▸ Document excerpt:

# Modelcar from Japan



## AmericanGator (Mar 22, 2021)

Hello everyone! This is my first thread here on this lovely Forum.

i’ve fallen in love with a model from Japan, but i live in Denmark.
This might be a very stupid question, but does anyone know import charges/ taxes from Japan to Denmark?
Thanks in advance


----------



## Milton Fox Racing (May 27, 2014)

Hey @AmericanGator ! Welcome to the boards! I dont know them exactly but you can probably go to your postal service or a delivery service web site and input your home address and a location from Japan to calculate them for you.


----------



## AmericanGator (Mar 22, 2021)

Milton Fox Racing said:


> Hey @AmericanGator ! Welcome to the boards! I dont know them exactly but you can probably go to your postal service or a delivery service web site and input your home address and a location from Japan to calculate them for you.


Thank you so much!
Thats a good idea, definitely something i Will try


----------



## Milton Fox Racing (May 27, 2014)

Do you already have some of those Japanese models? If you do we would love to see them and hear about them.


----------



## Alien (Sep 5, 2001)

Just saw this thread..
Try Hobbylink Japan HLJ.com - The Worlds Largest Online Hobby, Toy and Figure Shop. They are Japan based and ship pretty much anywhere in the world for pretty resonable prices. Being located in Japan they usually have most of the Japanese kits on their site.


----------

▸ Brief 1: Please list every username that posts in the forum thread.
▸ Brief 2: For each statement, answer yes or no based on the forum thread, and quote the words that settle it: (a) The person starting the thread lives in Denmark. (b) Milton Fox Racing knew the exact import charges. (c) Hobbylink Japan ships only within Asia.
▸ Brief 3: In the forum thread, which website does Alien suggest trying?
None of these lines relate to the forum thread.

▸ Source data:

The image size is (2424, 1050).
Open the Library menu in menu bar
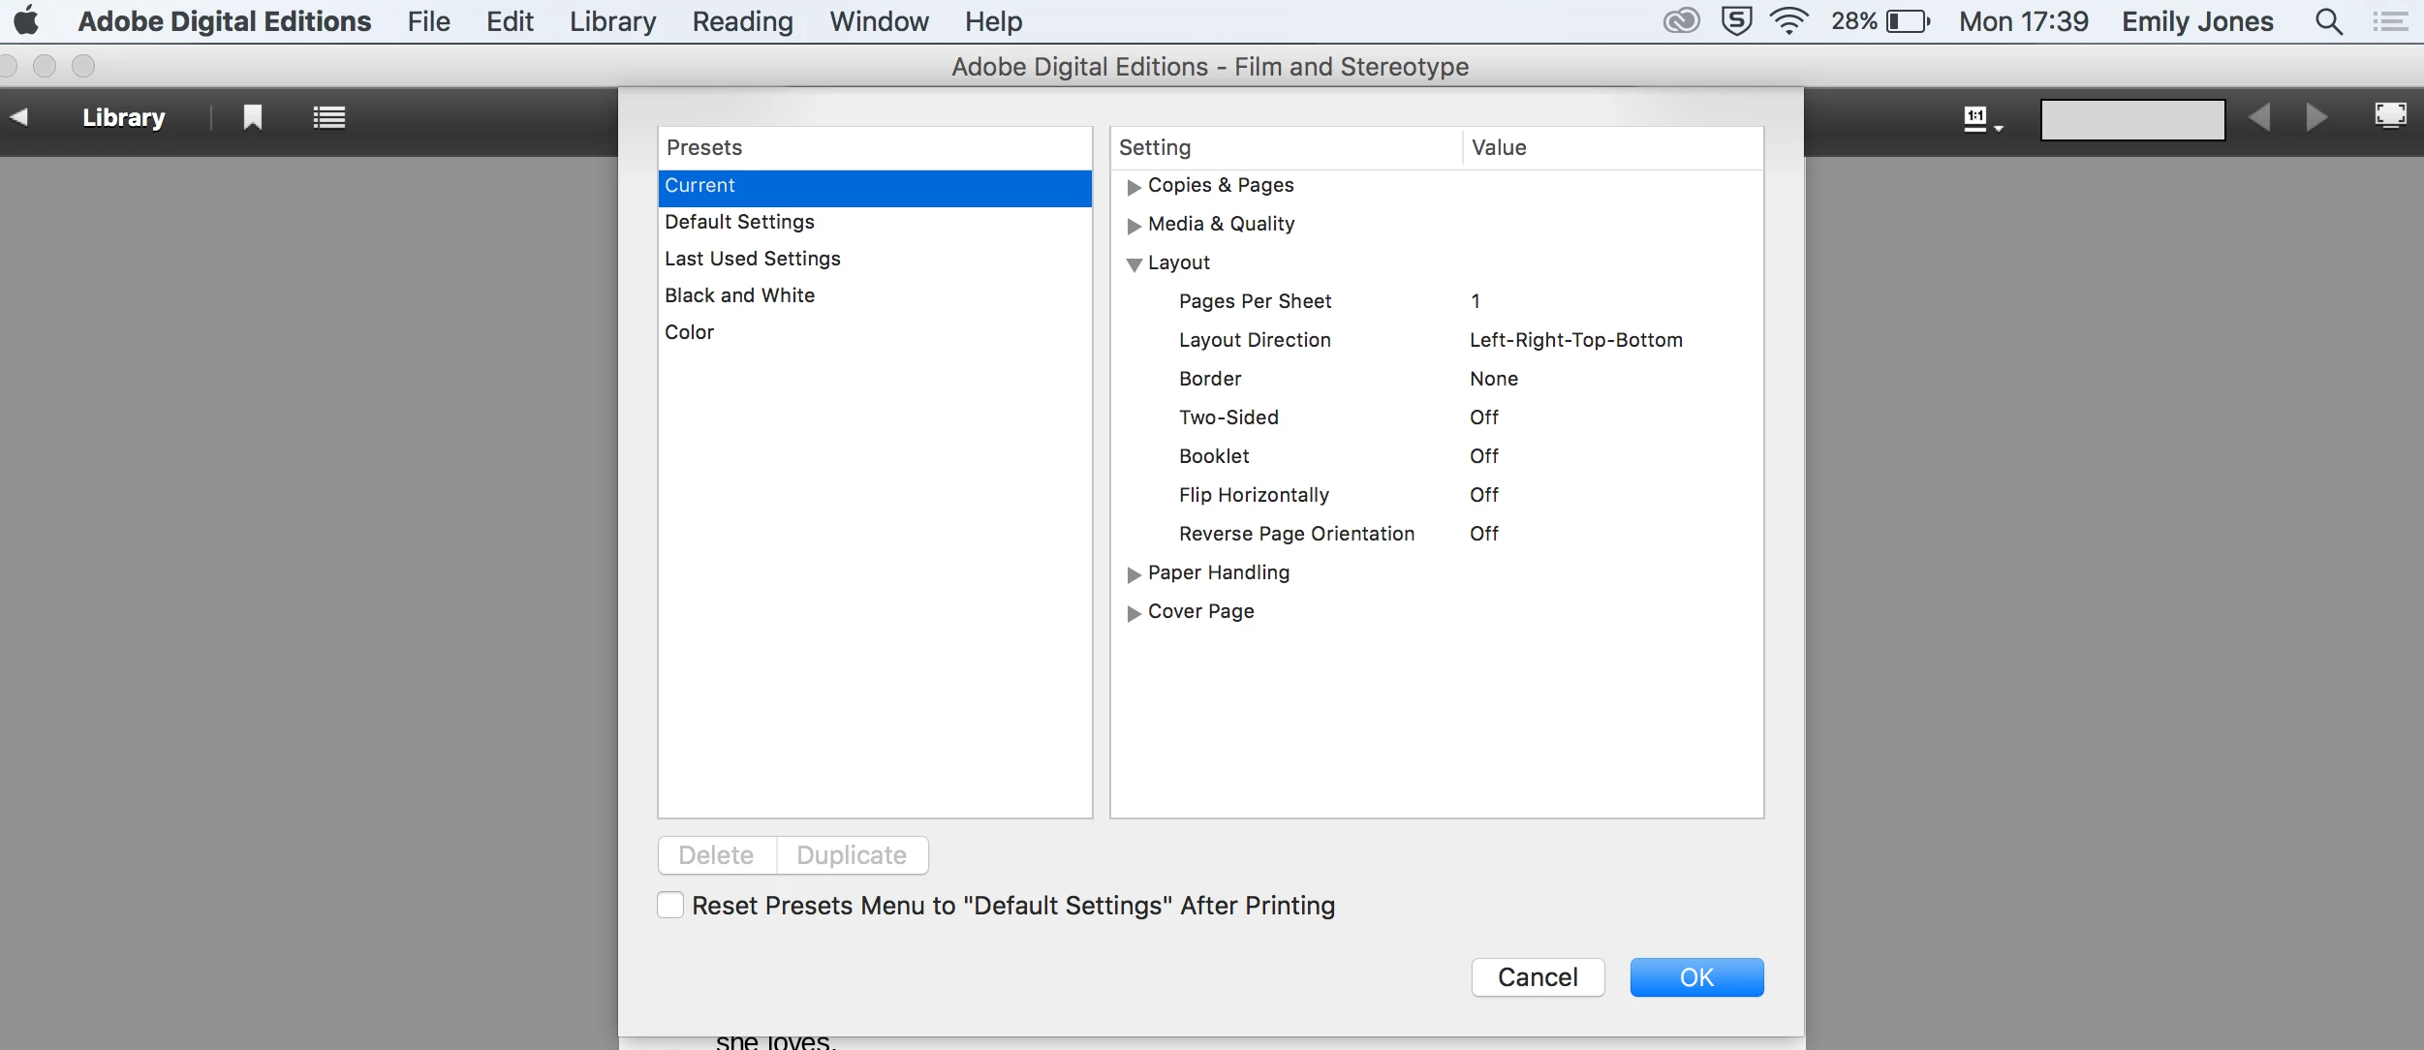coord(612,21)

▸ Complete response 1: AmericanGator, Milton Fox Racing, Alien

▸ Complete response 2:
(a) Yes: "i live in Denmark."
(b) No: "I dont know them exactly"
(c) No: "ship pretty much anywhere in the world"

▸ Complete response 3: HLJ.com (Hobbylink Japan)